Exercise:
How many lines of the records contain the string "height"? Case counts. Reply with the number alone.

Data rows:
===

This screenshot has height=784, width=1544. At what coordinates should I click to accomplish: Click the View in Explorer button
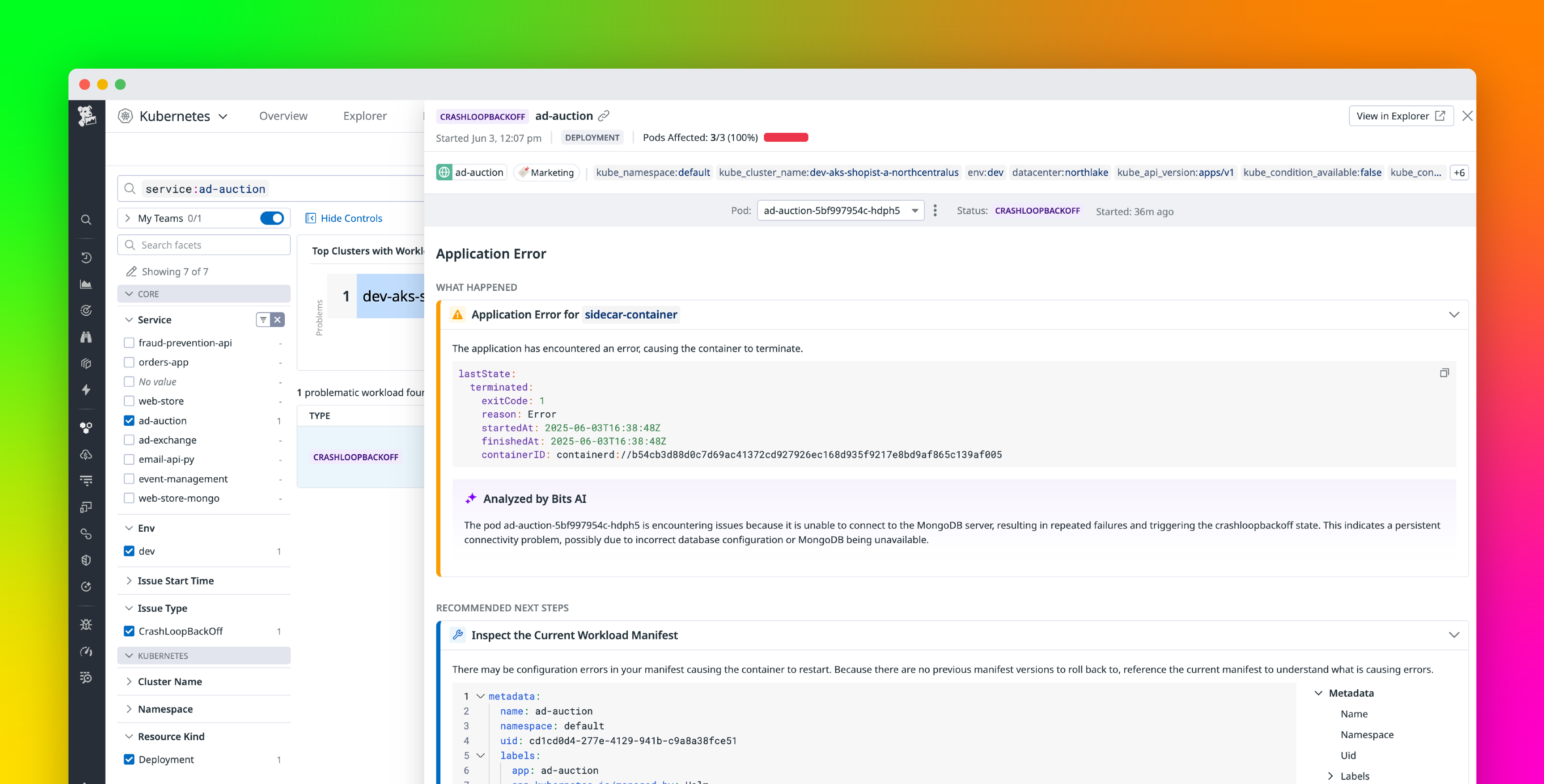tap(1401, 116)
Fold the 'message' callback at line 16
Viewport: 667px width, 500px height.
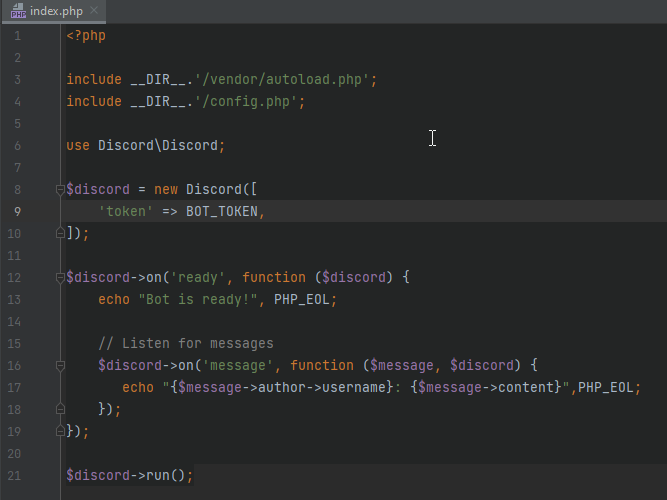tap(60, 365)
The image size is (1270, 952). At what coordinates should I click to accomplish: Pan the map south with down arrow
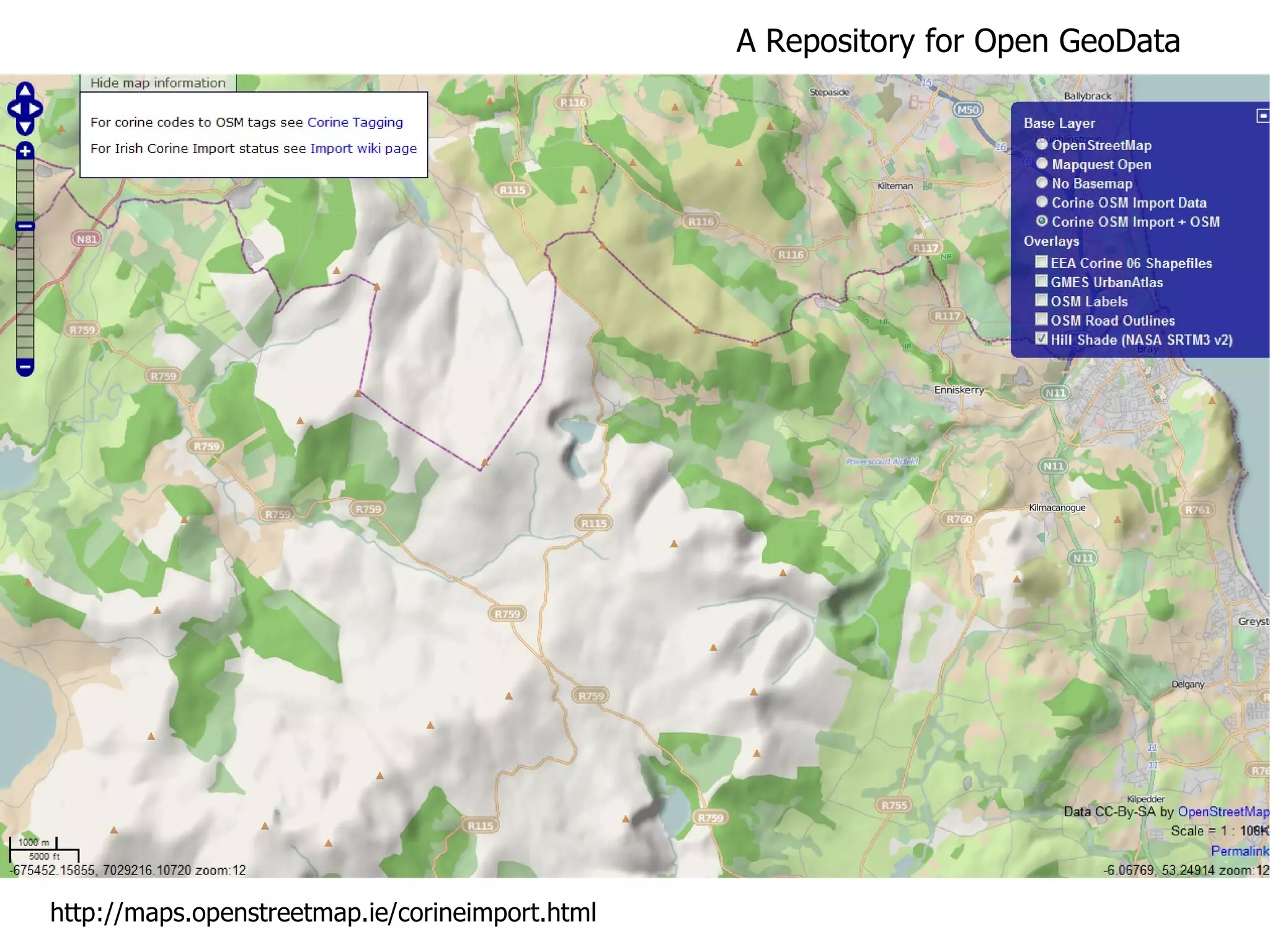[25, 127]
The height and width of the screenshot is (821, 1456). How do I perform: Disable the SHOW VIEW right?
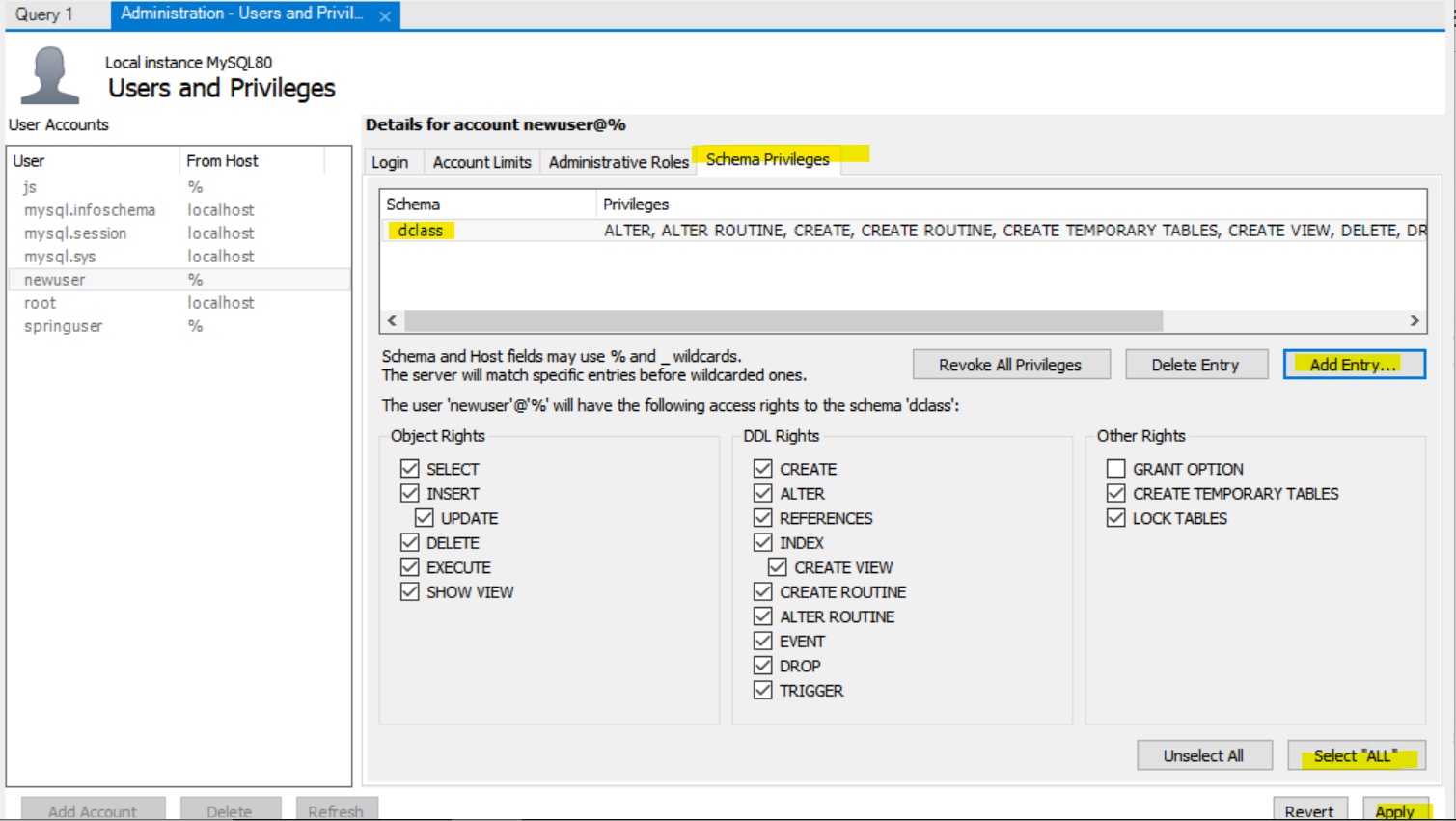(410, 591)
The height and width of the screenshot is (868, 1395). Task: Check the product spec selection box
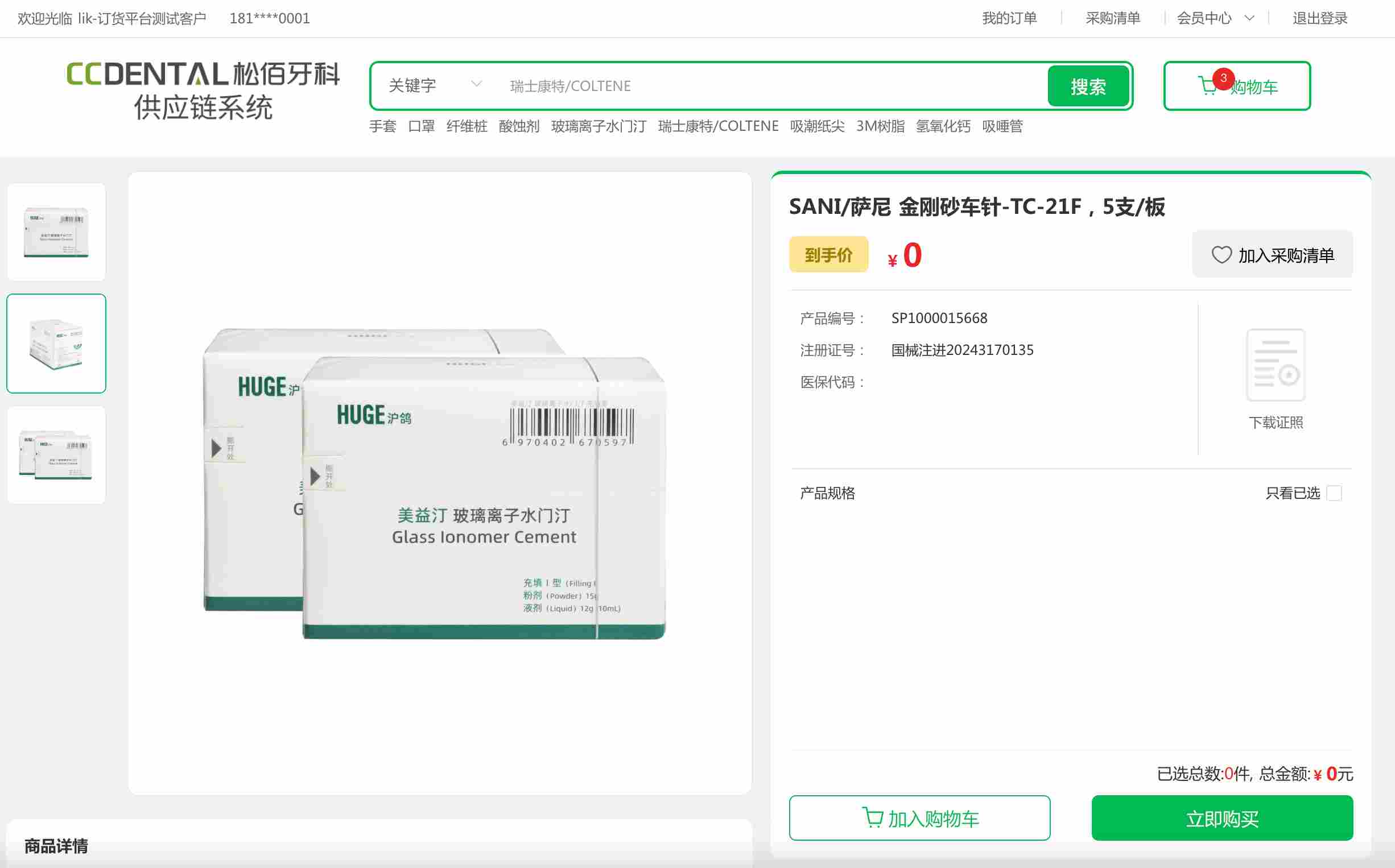click(x=1336, y=493)
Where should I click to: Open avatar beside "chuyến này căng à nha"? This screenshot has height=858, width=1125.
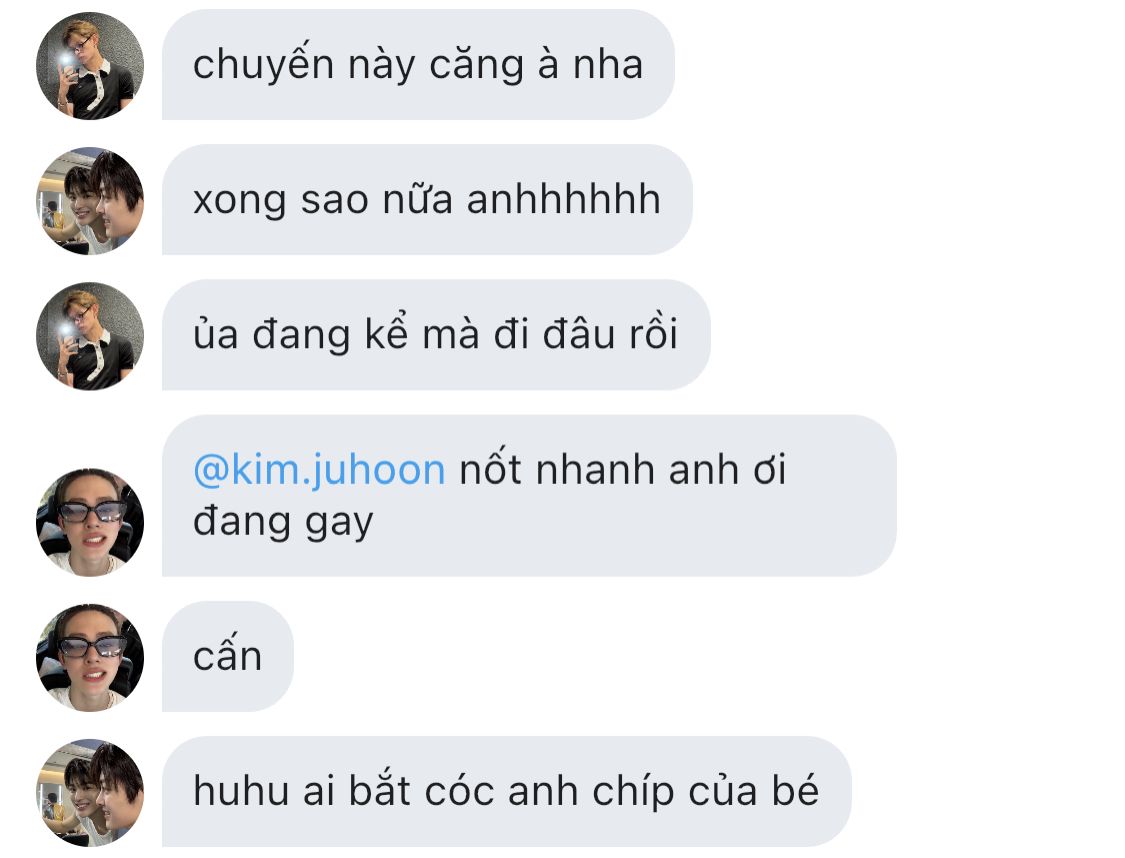pyautogui.click(x=90, y=65)
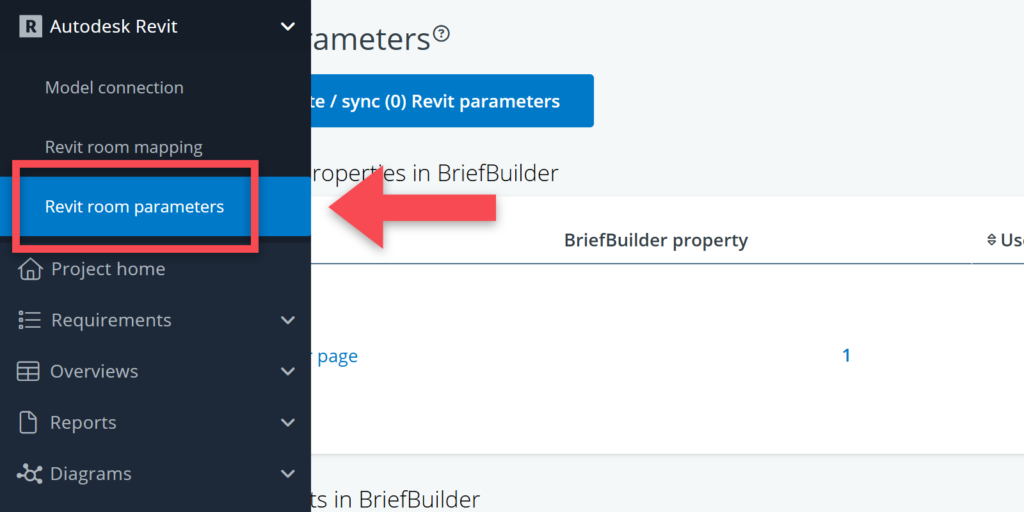Click the Autodesk Revit R logo icon
Viewport: 1024px width, 512px height.
(x=30, y=27)
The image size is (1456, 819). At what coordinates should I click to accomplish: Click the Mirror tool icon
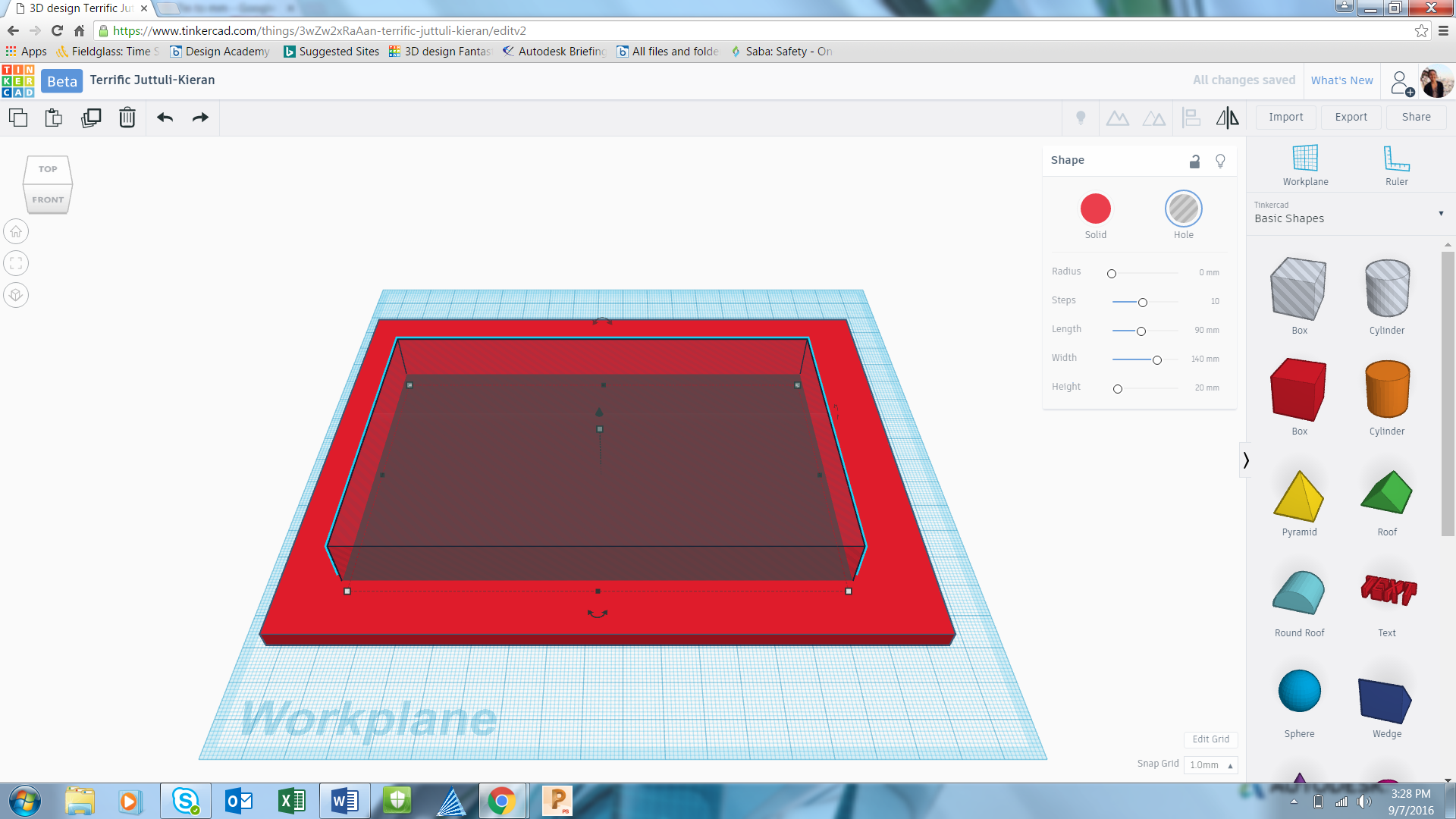click(1227, 118)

===

Solution to this task:
6